* Instructions to follow:
Your response must be made up of each line in the data below that contains the string "banner".

####

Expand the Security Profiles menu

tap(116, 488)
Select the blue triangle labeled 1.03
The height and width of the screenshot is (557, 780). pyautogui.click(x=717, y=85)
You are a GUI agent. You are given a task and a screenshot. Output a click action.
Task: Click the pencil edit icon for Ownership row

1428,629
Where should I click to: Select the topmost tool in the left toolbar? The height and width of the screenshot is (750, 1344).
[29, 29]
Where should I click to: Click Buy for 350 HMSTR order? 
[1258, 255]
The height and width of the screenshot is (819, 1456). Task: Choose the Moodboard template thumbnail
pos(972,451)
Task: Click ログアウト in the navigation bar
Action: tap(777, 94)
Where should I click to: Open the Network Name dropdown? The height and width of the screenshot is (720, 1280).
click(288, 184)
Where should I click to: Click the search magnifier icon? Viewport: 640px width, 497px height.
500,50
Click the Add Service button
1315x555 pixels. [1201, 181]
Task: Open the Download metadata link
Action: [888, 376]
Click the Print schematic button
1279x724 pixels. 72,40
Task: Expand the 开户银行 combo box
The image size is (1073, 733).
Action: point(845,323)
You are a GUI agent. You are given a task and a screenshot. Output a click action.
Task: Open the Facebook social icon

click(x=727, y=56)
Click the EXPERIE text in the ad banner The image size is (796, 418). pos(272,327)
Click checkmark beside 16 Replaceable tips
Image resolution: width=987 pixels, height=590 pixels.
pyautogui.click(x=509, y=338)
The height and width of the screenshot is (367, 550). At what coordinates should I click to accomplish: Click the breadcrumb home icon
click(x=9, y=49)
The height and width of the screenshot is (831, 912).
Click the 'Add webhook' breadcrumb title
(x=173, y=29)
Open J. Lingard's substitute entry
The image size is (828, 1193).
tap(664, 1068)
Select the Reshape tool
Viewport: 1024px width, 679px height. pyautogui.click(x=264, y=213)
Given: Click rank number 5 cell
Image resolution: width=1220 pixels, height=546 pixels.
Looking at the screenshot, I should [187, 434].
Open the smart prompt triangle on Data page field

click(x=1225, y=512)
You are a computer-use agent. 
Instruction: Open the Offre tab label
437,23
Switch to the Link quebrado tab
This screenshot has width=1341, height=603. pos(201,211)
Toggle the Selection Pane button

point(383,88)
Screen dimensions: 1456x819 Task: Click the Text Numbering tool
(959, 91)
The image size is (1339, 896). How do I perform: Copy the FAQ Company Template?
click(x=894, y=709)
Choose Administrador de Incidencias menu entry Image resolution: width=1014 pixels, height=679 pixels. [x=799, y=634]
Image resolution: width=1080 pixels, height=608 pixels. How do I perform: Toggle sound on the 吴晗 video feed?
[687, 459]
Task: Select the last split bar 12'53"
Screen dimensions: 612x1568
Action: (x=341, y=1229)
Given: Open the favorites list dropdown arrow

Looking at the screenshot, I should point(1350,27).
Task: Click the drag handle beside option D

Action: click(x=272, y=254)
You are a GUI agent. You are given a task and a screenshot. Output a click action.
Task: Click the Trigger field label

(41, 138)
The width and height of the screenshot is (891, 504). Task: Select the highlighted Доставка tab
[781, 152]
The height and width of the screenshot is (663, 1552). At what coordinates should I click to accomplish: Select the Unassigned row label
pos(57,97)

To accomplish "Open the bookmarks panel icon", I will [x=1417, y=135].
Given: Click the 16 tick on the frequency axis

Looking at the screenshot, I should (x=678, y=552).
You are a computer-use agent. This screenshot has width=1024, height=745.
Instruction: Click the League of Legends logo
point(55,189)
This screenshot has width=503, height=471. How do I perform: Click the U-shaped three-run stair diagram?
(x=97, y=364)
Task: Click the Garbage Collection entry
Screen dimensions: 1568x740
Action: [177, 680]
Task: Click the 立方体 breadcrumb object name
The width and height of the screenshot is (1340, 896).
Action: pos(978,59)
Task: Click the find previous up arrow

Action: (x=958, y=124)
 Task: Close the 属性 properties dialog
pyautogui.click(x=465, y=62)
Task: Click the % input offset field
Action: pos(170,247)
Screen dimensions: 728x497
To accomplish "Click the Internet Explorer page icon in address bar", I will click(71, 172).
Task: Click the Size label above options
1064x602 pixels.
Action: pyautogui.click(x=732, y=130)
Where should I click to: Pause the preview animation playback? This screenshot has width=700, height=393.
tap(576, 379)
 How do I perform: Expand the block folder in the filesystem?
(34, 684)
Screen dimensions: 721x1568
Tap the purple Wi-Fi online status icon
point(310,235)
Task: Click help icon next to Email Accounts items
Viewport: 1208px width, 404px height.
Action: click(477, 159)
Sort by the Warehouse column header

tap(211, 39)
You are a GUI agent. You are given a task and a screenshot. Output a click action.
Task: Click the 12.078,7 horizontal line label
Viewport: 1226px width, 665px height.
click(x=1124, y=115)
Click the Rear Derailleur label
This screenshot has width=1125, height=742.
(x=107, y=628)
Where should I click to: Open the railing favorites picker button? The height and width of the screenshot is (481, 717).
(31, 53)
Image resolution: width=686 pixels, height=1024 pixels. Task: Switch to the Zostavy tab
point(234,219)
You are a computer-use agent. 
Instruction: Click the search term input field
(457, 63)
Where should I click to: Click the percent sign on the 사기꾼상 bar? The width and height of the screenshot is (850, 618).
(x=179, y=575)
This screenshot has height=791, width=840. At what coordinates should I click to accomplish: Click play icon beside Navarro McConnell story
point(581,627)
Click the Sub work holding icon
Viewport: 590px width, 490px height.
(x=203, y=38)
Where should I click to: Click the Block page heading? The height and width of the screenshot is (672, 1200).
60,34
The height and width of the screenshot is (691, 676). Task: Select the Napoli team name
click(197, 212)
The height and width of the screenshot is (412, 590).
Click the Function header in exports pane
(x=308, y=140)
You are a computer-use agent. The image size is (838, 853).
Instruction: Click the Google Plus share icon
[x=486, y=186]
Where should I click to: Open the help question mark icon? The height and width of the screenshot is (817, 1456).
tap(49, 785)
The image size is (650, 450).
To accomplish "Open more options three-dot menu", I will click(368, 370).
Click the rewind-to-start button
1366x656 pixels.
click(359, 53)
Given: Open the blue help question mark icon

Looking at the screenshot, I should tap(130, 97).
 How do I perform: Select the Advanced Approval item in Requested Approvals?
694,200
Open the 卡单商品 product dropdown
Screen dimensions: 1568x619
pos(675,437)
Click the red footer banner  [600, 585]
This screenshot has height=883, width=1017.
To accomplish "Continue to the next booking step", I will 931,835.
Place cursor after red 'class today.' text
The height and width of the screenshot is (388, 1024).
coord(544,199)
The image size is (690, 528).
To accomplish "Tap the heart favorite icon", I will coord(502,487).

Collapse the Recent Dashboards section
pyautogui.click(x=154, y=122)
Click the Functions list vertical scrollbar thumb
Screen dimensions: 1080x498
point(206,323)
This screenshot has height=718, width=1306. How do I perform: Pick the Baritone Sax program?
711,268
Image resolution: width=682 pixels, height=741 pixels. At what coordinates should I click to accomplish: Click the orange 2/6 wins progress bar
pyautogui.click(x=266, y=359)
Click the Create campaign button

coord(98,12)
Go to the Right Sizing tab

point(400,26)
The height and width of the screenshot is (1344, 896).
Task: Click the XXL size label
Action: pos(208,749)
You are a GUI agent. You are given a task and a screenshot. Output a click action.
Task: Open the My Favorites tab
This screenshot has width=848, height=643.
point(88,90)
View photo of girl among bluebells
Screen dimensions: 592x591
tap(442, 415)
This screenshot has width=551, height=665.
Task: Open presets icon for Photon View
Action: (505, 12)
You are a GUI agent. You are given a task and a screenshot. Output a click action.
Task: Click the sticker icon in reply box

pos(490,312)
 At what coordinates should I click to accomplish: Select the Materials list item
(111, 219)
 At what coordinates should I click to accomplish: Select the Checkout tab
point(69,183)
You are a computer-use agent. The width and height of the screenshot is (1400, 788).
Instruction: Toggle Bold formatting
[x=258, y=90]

####

* Written response:
Click the EXPERIE text in the ad banner The image size is (796, 418). pos(272,327)
Click the red footer banner  [600, 585]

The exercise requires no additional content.